O autor desenterra e edifica miticamente, de entre todos os escombros da história e vicissitudes e descontinuidades do tempo, um Portugal antigo, sediado na matriz bíblica da tábua das nações, donde brota a nova humanidade pós-diluviana, investido como reino por encomendação divina, e feito povo a partir de um radical da geração de Noé. Povo que é destinado a uma missão universalizante de carácter religioso e, neste sentido, predestinado para gozar de uma glória que o superioriza perante as outras nações da terra, tendo sido protegido para uma invulnerabilidade à prova de maldição divina.

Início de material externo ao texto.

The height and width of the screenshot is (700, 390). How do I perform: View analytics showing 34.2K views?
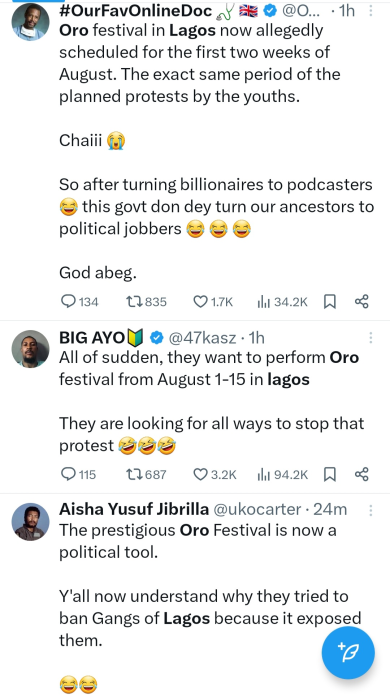click(x=282, y=302)
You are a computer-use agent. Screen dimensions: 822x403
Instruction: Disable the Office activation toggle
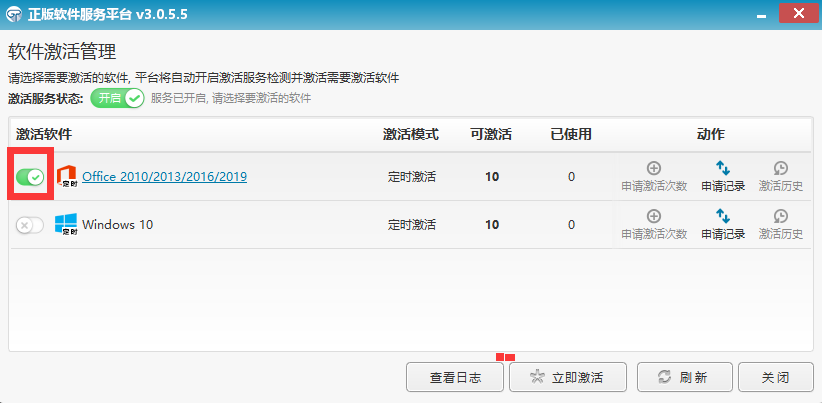click(30, 177)

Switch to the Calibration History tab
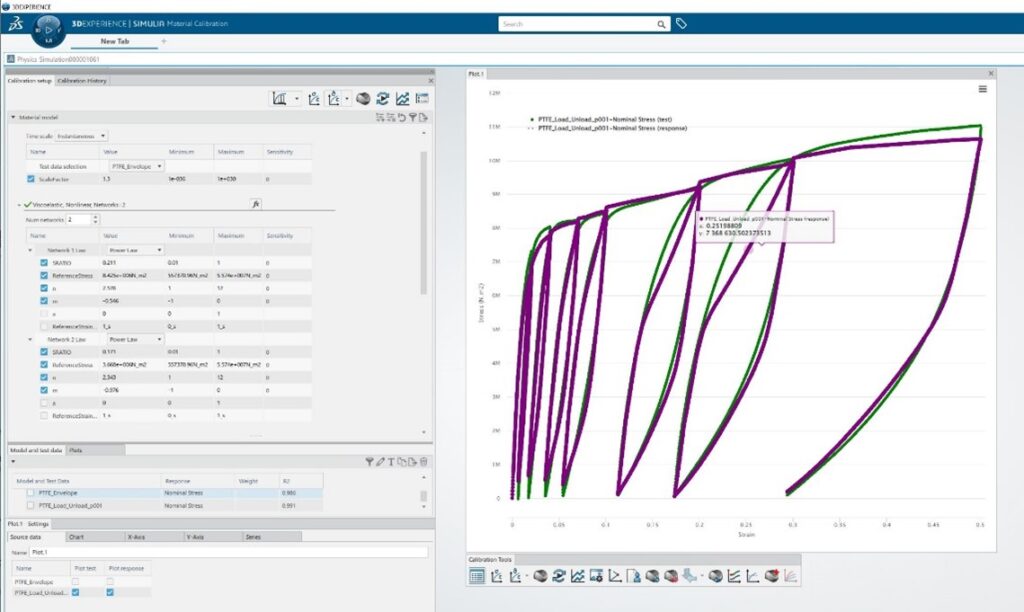(x=82, y=80)
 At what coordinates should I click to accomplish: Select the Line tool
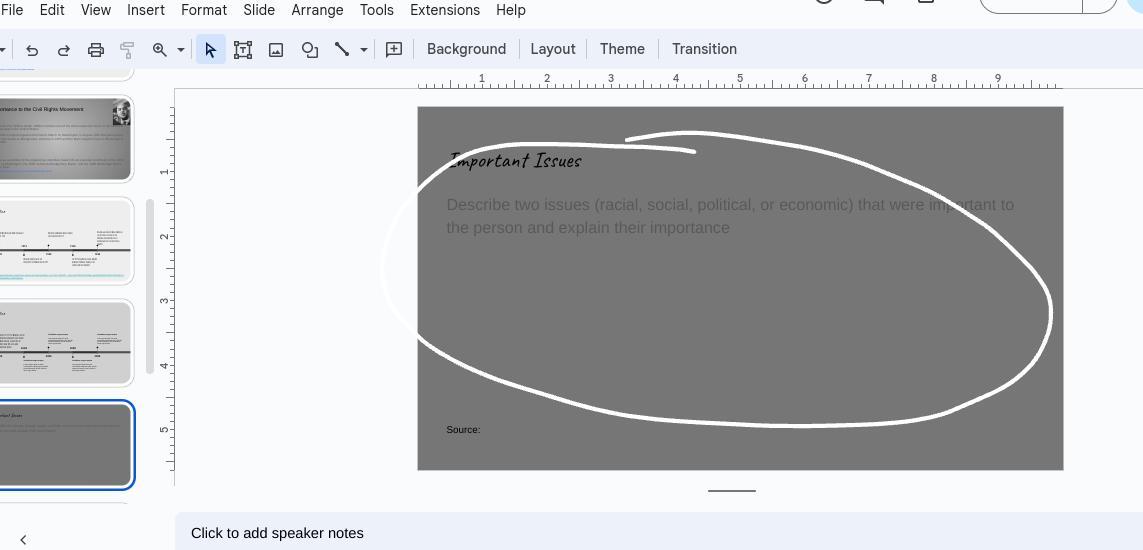coord(342,49)
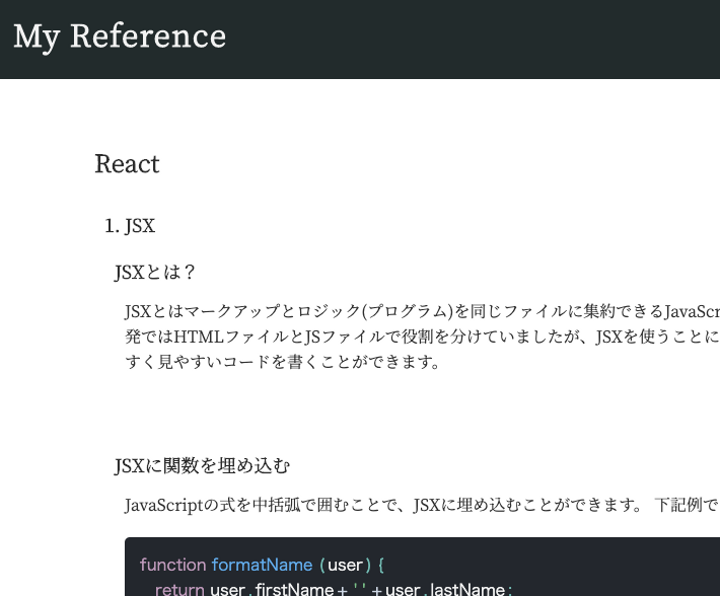Select the "JSX" numbered list item
This screenshot has height=596, width=720.
coord(140,226)
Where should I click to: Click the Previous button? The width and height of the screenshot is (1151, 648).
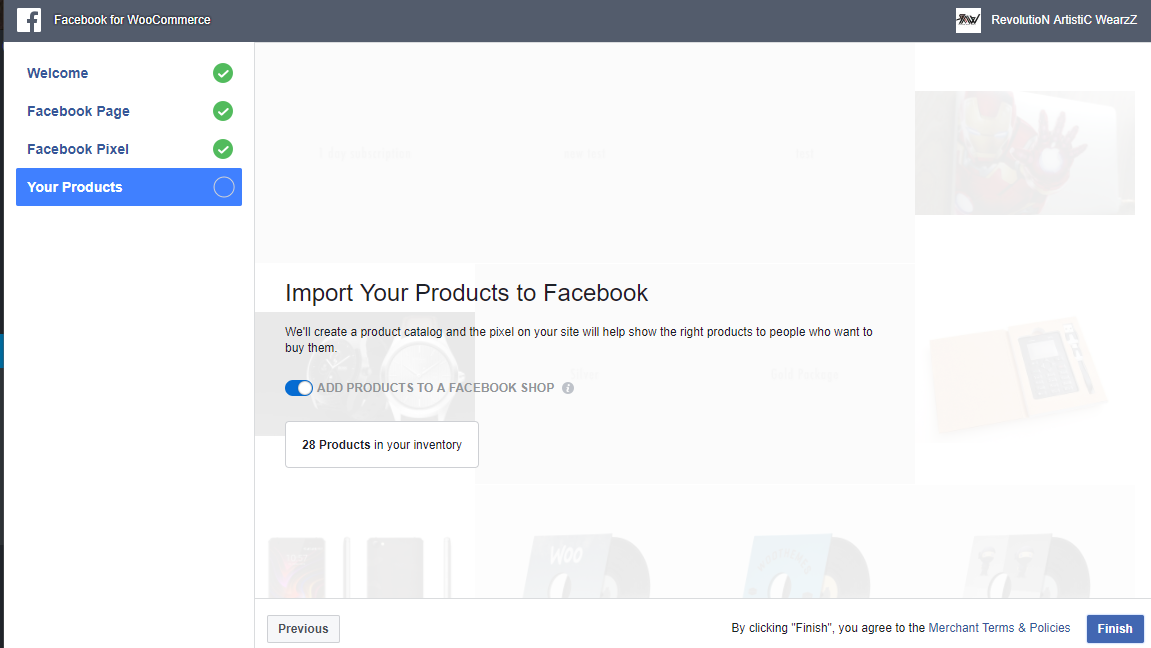click(303, 629)
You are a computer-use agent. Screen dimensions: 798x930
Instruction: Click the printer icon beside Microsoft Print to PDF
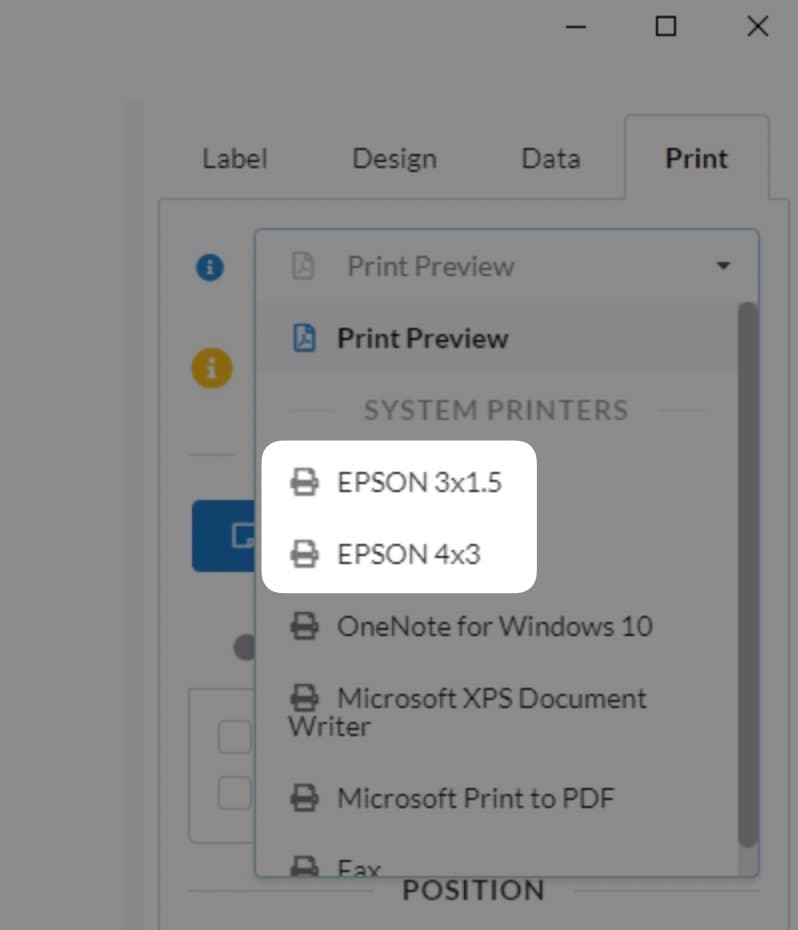coord(305,797)
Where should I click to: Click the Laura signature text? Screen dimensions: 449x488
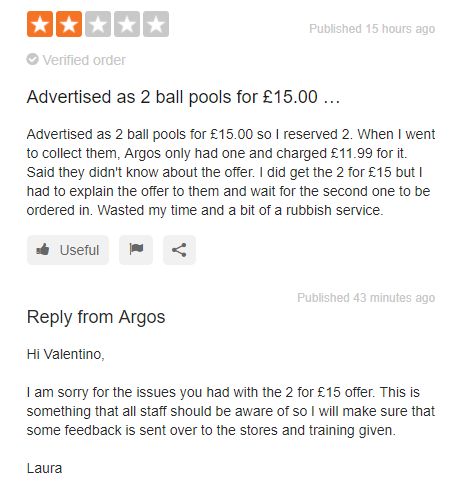click(x=44, y=468)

Nesta linha de ideias, um dos dados históricos adquiridos, sedimentados na cronicologia tradicional espanhola - mas também portuguesa - que se torna imprescindível refutar para sustentar esta nova visão histórica em que Portugal aparece como um reino antiquíssimo, é o de que D. Afonso Henriques foi o primeiro rei de Portugal e com ele se inaugurou o reino por desmembramento do reino de Leão. Contra esta tese clássica, o historiador vai contrapor, surpreendendo as contradições sistemáticas consignadas nas historiografias confutadas:

“As crónicas de Leão e de Castela dizem que o primeiro rei de Portugal foi Dom Afonso Henriques, mas eu não entendo esta sua linguagem, porque elas também dizem que Dom Garcia, filho do primeiro Dom Fernando, chamado o Magno, foi rei de Portugal, feito por o dito seu pai Dom Fernando. E também dizem que seus irmãos Dom Sancho e Dom Afonso se chamaram reis de Portugal; e Dom Afonso foi coroado por tal. Os quais ambos foram antes de Dom Afonso Henriques. E, pois, eles foram reis de Portugal antes dele, não podia ele ser o primeiro”(6).

Neste aspecto altamente polémico da sua historiografia, mas decisivo para garantir a coerência ideológica, o autor acusa de “mentirosos” e classifica de “vulgares” as “histórias” que defendem a opinião contrária, em que, neste domínio, se podem englobar toda a cronicologia que lhe é anterior. Redargue, sem pejo, Fernando Oliveira: “Neste lugar se deve notar aquela mentira das histórias vulgares que dizem que Dom Afonso Henriques foi o primeiro rei de Portugal”(7). O autor ergue, assim, a sua obra como uma historiografia que ascende acima da vulgaridade e que vem repor a verdade sobre a história inaudita de Portugal. Linha dogmatizante que se compreende no quadro apologético da sua elaboração histórica e tendo em conta os objectivos que presidem a toda esta confecção de uma ideia revolucionária de Portugal.

Como é tão diferente esta ideografia mítica de Portugal, orientada por objectivos acima de tudo político-ideológicos, que instrumentalizaram a história para erguer uma ideia de nação a fim de disputar um lugar de prestígio no quadro das outras monarquias cristãs! Esta é uma visão naturalmente mítica que é entretecida com elementos religiosos, políticos e culturais.

 

(1) Idem, Livro da Antiguidade, fl. 167.

(2) Ibidem, fl. 167.

(3) Ibidem, fl. 167.

(4) Ibidem, fl. 158.

(5) Idem, História de Portugal, fl. 92v. Com esta fundamentação teórica da liberdade e perenidade essencial do reino português contra todas as formas de usurpação e dominação externa, visa principalmente tirar consistência, legitimidade (e declarar o carácter provisório) à dominação filipina consumada, naquele tempo, pelo regime da união dual liderado por Filipe II de Castela e I de Portugal.

(6) Idem, Livro da Antiguidade, fl. 166.

(7) Idem, História de Portugal, fl. 91v.